Le boulier chinois, un outil incontournable pour mieux construire le nombre
Pour s’approprier le concept de nombre, les élèves doivent mettre en relation différentes représentations du nombre (modèle du triple code – Dehaene et Cohen -1992) :
– une représentation physique (code « analogique »)
– une forme visuelle (code « arabe »)
– un codage verbal spécifique
Le code analogique est un code non symbolique : il correspond à la capacité innée de traiter les quantités, représentées par des objets (par exemple des billes, des points, des cailloux, les doigts de la main). Deux processus permettent de traiter ces quantités : le subitizing et l’estimation. Les codes symboliques sont le code verbal et le code arabe : c’est tout simplement le fait de représenter le nombre par un mot (« trois ») ou par un symbole (le chiffre écrit, « 3 »).

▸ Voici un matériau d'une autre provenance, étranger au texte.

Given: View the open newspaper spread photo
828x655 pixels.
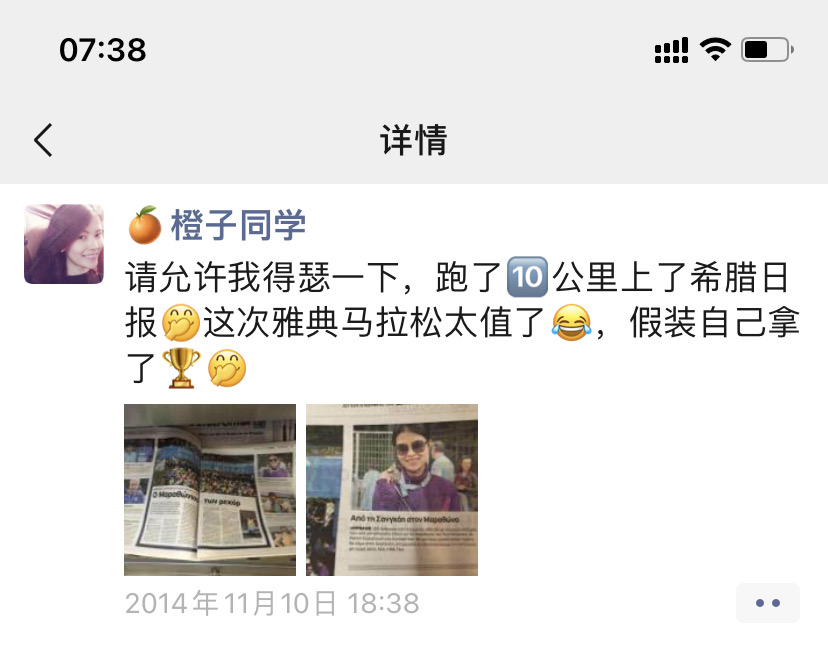Looking at the screenshot, I should pos(210,490).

Ces trois codes fonctionnent indépendamment mais entretiennent des relations étroites les uns avec les autres. Chacun de ces modules serait associé à des réseaux de neurones différents dans le cerveau.
Les fondements de la construction du nombre se font dès la maternelle (connaissance de la comptine, appropriation des différentes représentations…). L’entrée au cycle 2 va être caractérisée par le fait qu’on va donner du sens à chacun des chiffres d’une écriture comme 23 et par le passage progressif du comptage au calcul. L’étude organisée des nombres se poursuit jusqu’au milliard au cycle 3 et par les nombres décimaux. Mais de nouvelles difficultés apparaissent. Le boulier chinois peut aider à cette construction car il a une double fonction perceptive.

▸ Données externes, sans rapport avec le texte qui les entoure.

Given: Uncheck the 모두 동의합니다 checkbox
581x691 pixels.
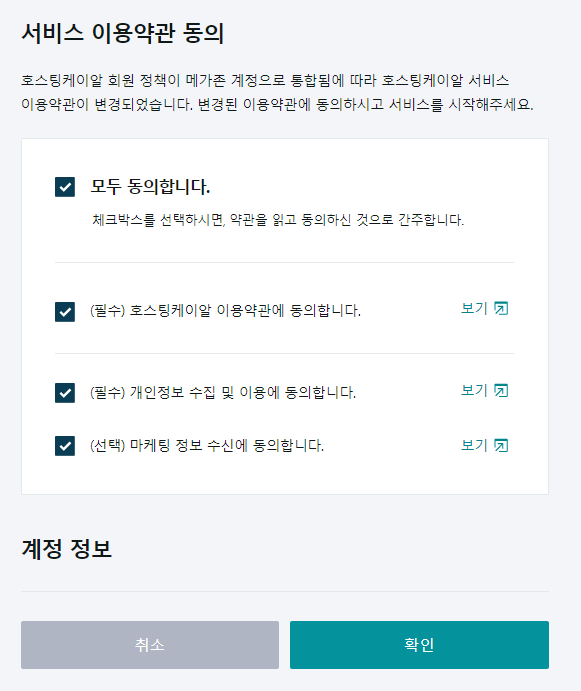Looking at the screenshot, I should tap(65, 187).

- Le boulier chinois pour mieux dénombrer et construire la numération décimale de position
La tâche de dénombrement d’une collection peut être complexe pour les élèves car elle implique d’autres compétences et connaissances que la seule détermination du cardinal de cette collection : savoir organiser son dénombrement afin de ne pas oublier ou compter deux fois un même élément (énumération), pointer correctement l’ensemble des éléments concernés, réciter simultanément la comptine numérique.
Le boulier peut alors s’avérer être une aide en permettant de mobiliser d’abord uniquement les compétences d’énumération en procédant à de la correspondance terme à terme par le déplacement d’une boule pour chaque élément. Puis, une fois la collection d’éléments organisée en ligne sur le boulier, procéder au dénombrement en récitant la comptine numérique.

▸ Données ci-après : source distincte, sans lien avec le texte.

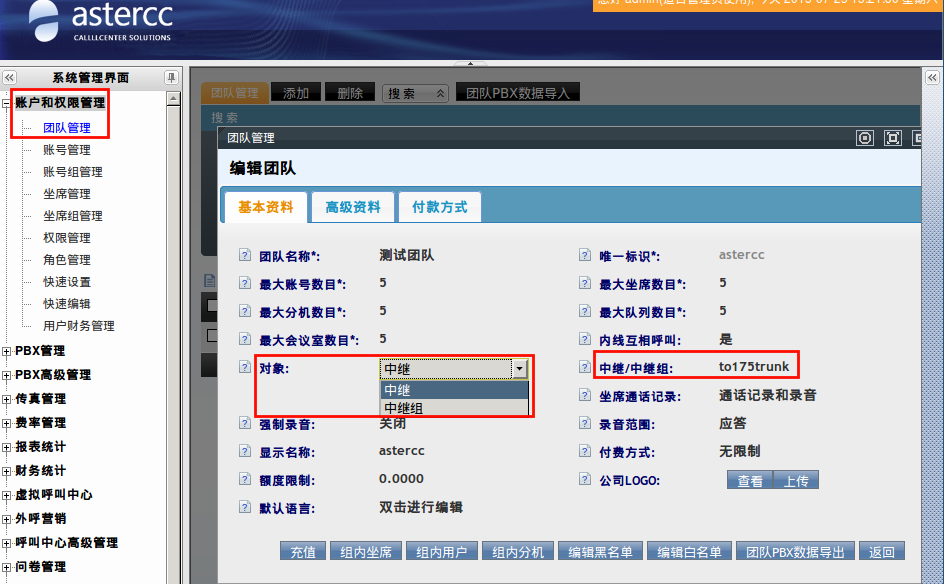Select 中继组 from the dropdown list
Image resolution: width=944 pixels, height=584 pixels.
point(403,408)
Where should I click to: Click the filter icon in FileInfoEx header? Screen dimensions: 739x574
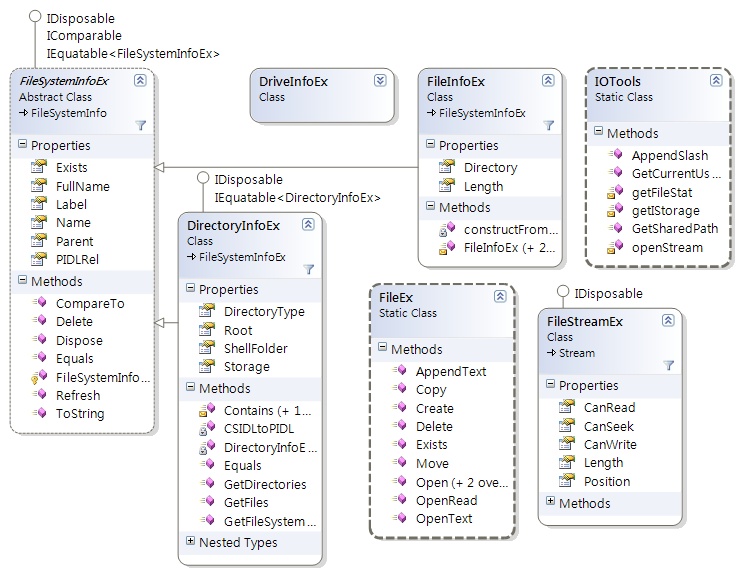548,125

– Pour les élèves, il est aussi fréquemment demandé de garder en mémoire une quantité, ce qui n’est pas aisé lorsque l’élève est justement en train de construire le nombre. Le boulier peut dès lors être un support, parmi d’autres, permettant de décharger cognitivement la mémoire des élèves.
– On retrouve aussi une dimension haptique en interaction avec d’autres sens (vue et audition) dans l’utilisation du boulier ce qui facilite l’appropriation du nombre en tant que quantité passant par la gestuelle. La perception haptique résulte de la stimulation de la peau provenant des mouvements actifs d’exploration de la main entrant en contact avec des objets (le toucher plus le déplacement). C’est ce qui se produit quand, par exemple, les doigts suivent le contour d’un objet pour en percevoir la forme.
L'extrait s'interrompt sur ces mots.